This will be super useful!

I would like to take a look because I am interested in it myself but I would have to bother @stanmoore1 a lot with Kokkos-related questions, since porting a complicated fix like rigid seems to be a lot harder than porting a pair style.
Are you interested in fix rigid or fix rigid/small?

This sounds great, thank you. As you say, it doesn't look trivial. We would be interested in fix rigid.

I'm happy to answer questions about Kokkos.

OK, I will take a look at it. Unfortunately, I am more interested in rigid/small but I'll see what I can do for either. I think rigid/small would be more suitable for GPUs and the like because it seems more similar to what Hoomd-Blue does.
@stanmoore1, should a simple port be reasonably performant or are there special things I should worry about when porting fixes like this? Or should I just port and get it working first, and then worry about performance?

@Pakketeretet2 yes a simple port is fine, i.e. just thread over loops of atoms. After we have a port then we'll worry about performance, I can do some tuning. I used c++11 lambdas extensively in #1650 and it made porting easier since I didn't have to mess with functors or tags.

OK, since fix propel/self is pretty much done from a programming point of view I have started with this now.

Great, feel free to ping me either here on Github or via email if you have questions.

Will do. For a second I couldn't find the lambdas anywhere but I found them. They look nicer than C++11 lambdas so they were hard to spot. :)

The latest changes with minimize seem to cause linking problems with clang on my laptop, but it might be something dumb on my part. I'll look into it more tomorrow.

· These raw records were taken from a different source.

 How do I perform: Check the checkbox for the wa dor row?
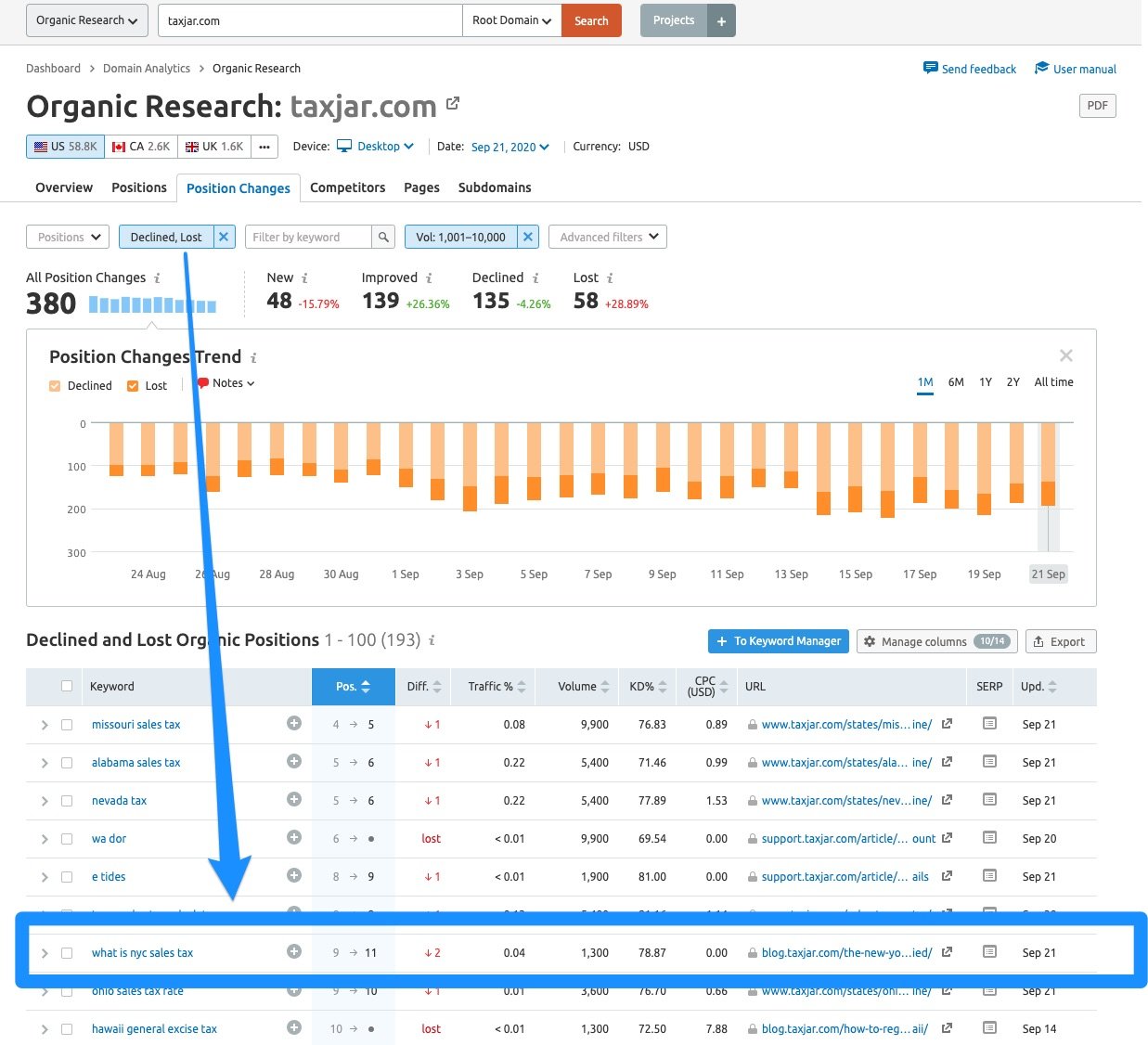click(x=66, y=838)
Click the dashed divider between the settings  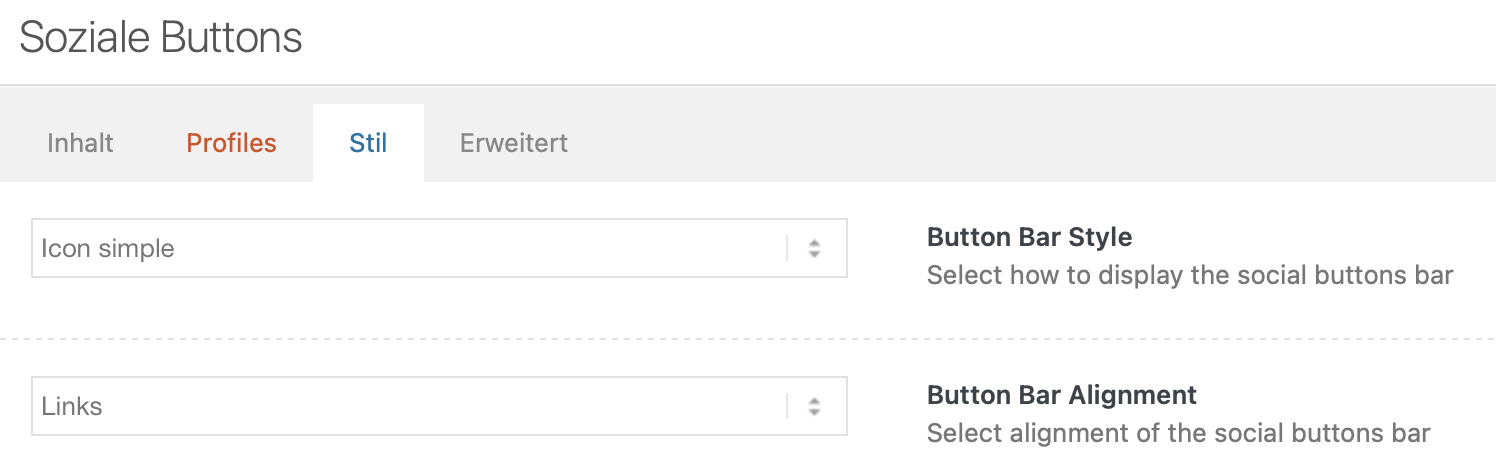(x=748, y=340)
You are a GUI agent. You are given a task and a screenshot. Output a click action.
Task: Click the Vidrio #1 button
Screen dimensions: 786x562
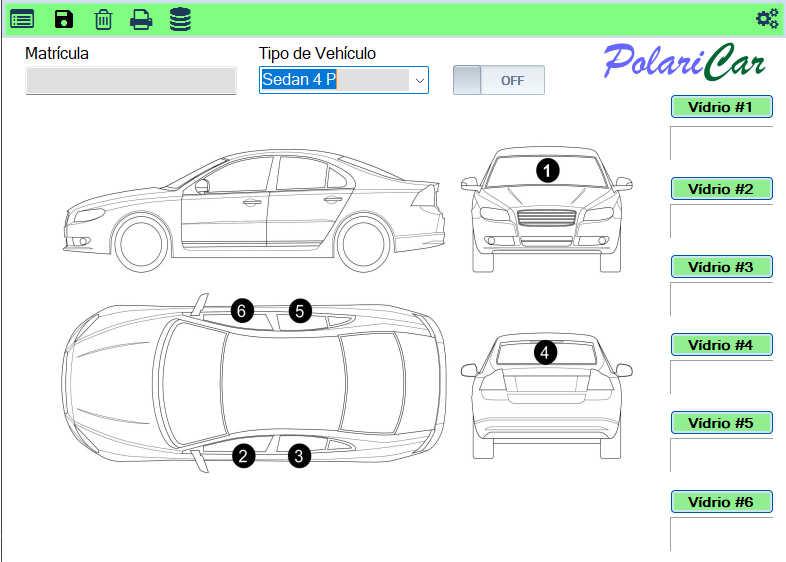721,107

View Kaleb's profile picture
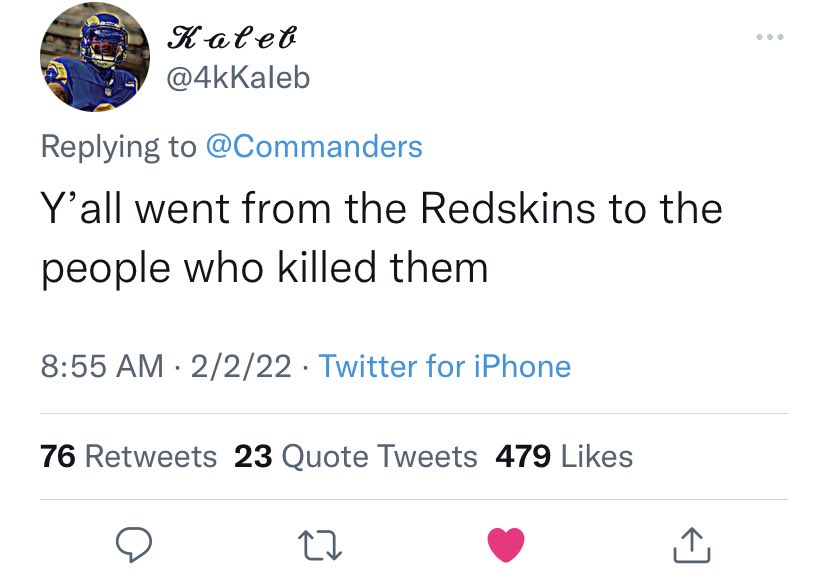coord(95,57)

The latest changes with minimize seem to cause linking problems with clang on my laptop, but it might be something dumb on my part. I'll look into it more tomorrow.

You are building LAMMPS with cmake, right?
There is a small adjustment needed:

$ git diff
  diff --git a/cmake/Modules/Packages/KOKKOS.cmake b/cmake/Modules/Packages/KOKKOS.cmake
  index 0e5bf70a4..cc1e05162 100644
  --- a/cmake/Modules/Packages/KOKKOS.cmake
  +++ b/cmake/Modules/Packages/KOKKOS.cmake
  @@ -17,6 +17,8 @@ if(PKG_KOKKOS)
                            ${KOKKOS_PKG_SOURCES_DIR}/atom_vec_kokkos.cpp
                            ${KOKKOS_PKG_SOURCES_DIR}/comm_kokkos.cpp
                            ${KOKKOS_PKG_SOURCES_DIR}/comm_tiled_kokkos.cpp
  +                         ${KOKKOS_PKG_SOURCES_DIR}/min_kokkos.cpp
  +                         ${KOKKOS_PKG_SOURCES_DIR}/min_linesearch_kokkos.cpp
                            ${KOKKOS_PKG_SOURCES_DIR}/neighbor_kokkos.cpp
                            ${KOKKOS_PKG_SOURCES_DIR}/neigh_list_kokkos.cpp
                            ${KOKKOS_PKG_SOURCES_DIR}/neigh_bond_kokkos.cpp

@stanmoore1 In some places the rigid code calls functions in math_extra that expects arrays of (implicit) size three. I am sure Kokkos provides a way to slice an array (subview or something). Two related questions:

1. These functions are inline. Will it work to just call those from within a Kokkos::parallel_for or do the functions in themselves need porting?
2. If it works to just call them, how do I properly grab a sub-part of a Kokkos array as an array? Is that possible? So I am looking for the equivalent of angmom[ibody], where angmom is a double**, or (angmom+3*ibody) if angmom is stored as a flat double *.

Any function that is called in a Kokkos::parallel_for needs to be declared with KOKKOS_INLINE_FUNCTION so the GPU __device__ decorators are added. For example, see https://github.com/lammps/lammps/blob/master/src/KOKKOS/math_special_kokkos.h#L53.

If a Kokkos view is 2D LayoutRight, then you can get a 1D slice view using Kokkos::subview(d_view,i,Kokkos::ALL);. For a flat array, you can get a raw pointer using view.data()+offset but that circumvents Kokkos bounds checking.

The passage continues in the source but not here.